## TASK OBJECTIVE:
Go through the data below and copy each line where the word "Given" occurs.

*** THE RECORDS Section Begins ***

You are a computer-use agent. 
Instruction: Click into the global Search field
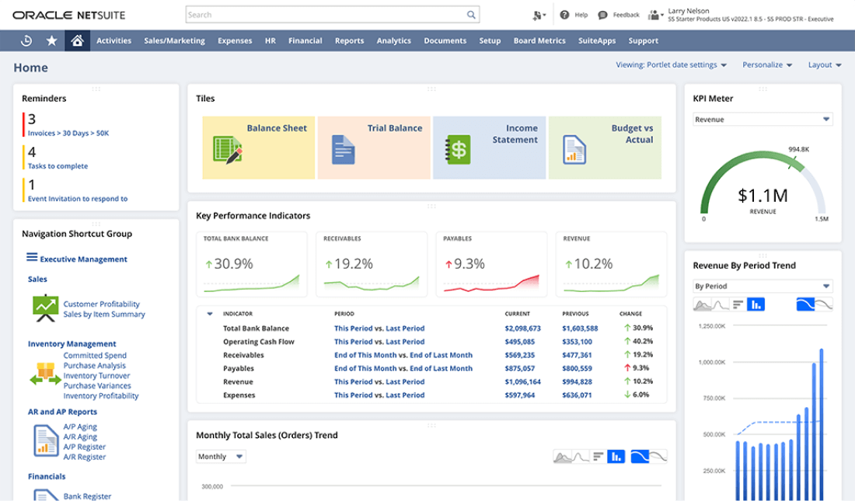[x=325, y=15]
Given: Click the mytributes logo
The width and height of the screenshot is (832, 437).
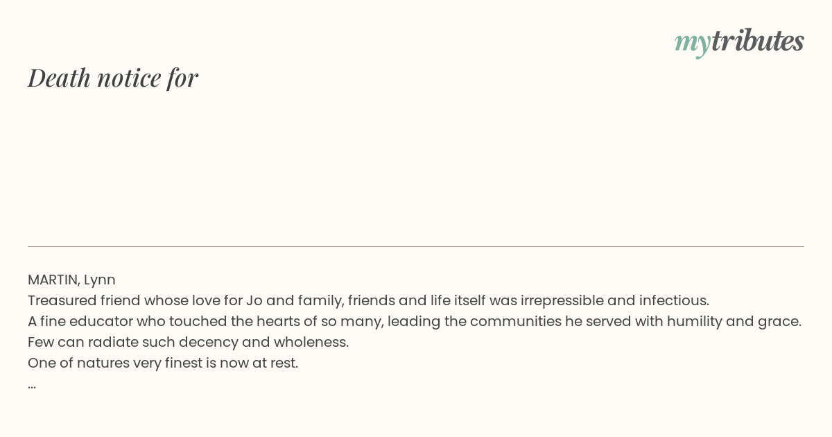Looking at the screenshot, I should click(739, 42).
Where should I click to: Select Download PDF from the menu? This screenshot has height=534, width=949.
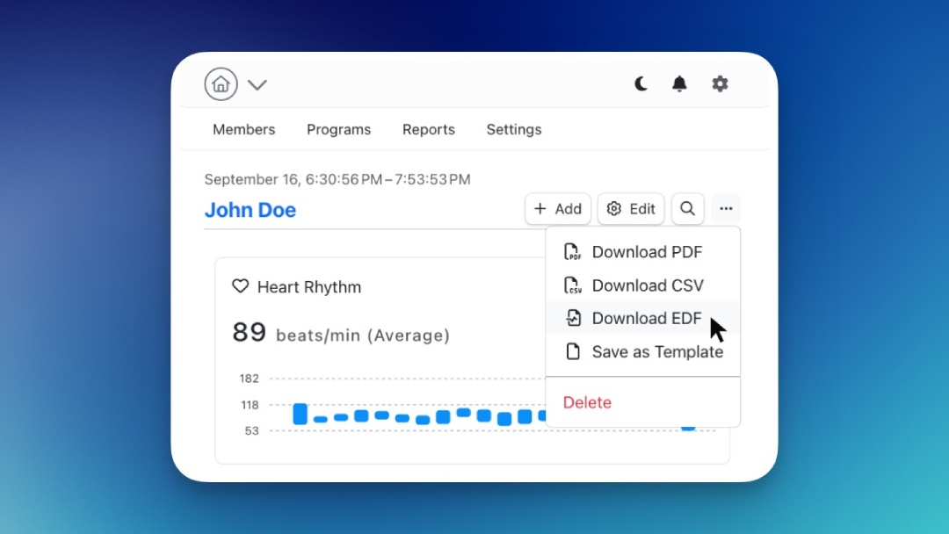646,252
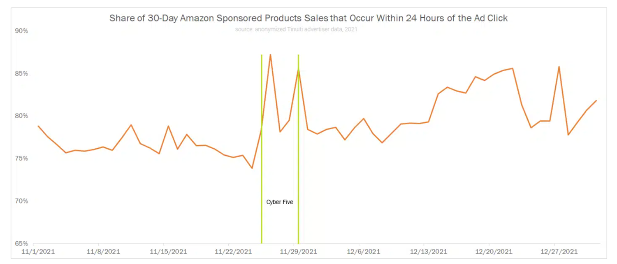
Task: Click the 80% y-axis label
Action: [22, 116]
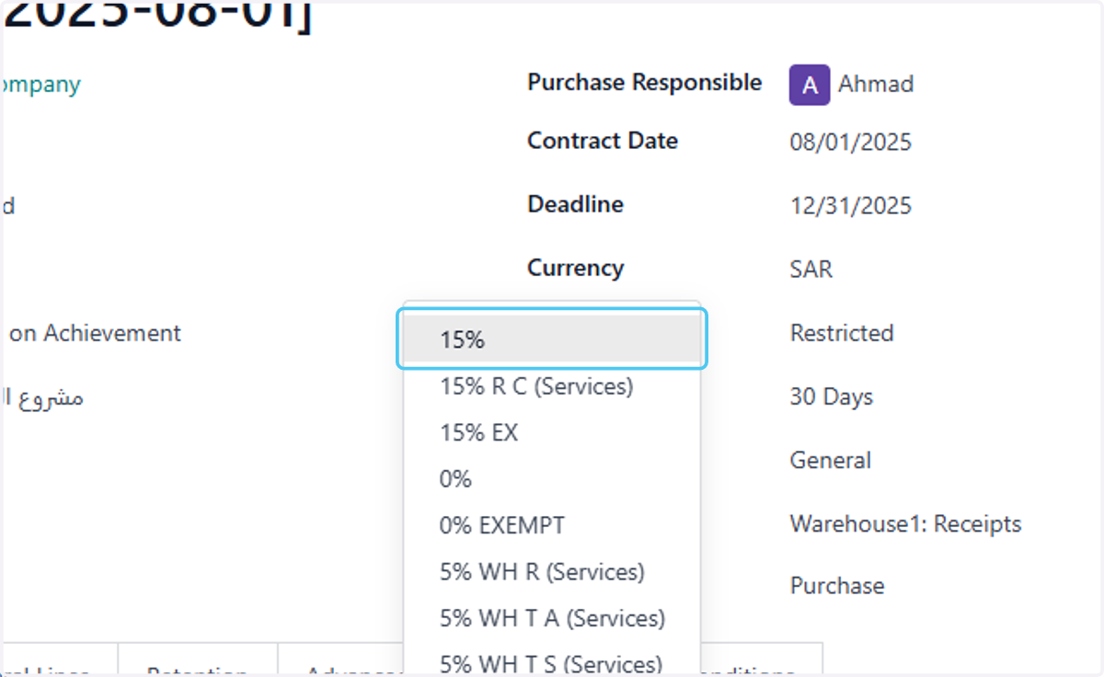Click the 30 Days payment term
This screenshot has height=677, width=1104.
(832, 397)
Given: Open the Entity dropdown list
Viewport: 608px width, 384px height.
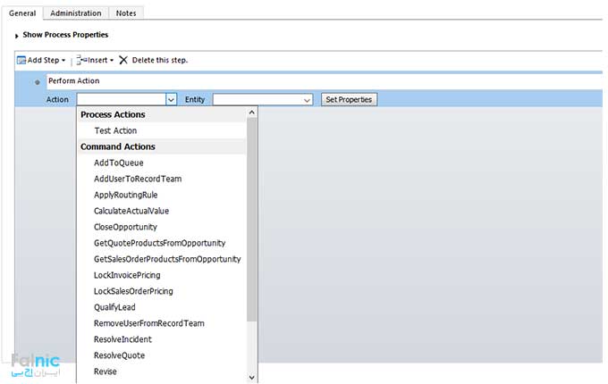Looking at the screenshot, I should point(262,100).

*** THE RECORDS Section Ends ***

## EXERCISE RESPONSE:
Given: Click the mytributes logo
Given: Open the Entity dropdown list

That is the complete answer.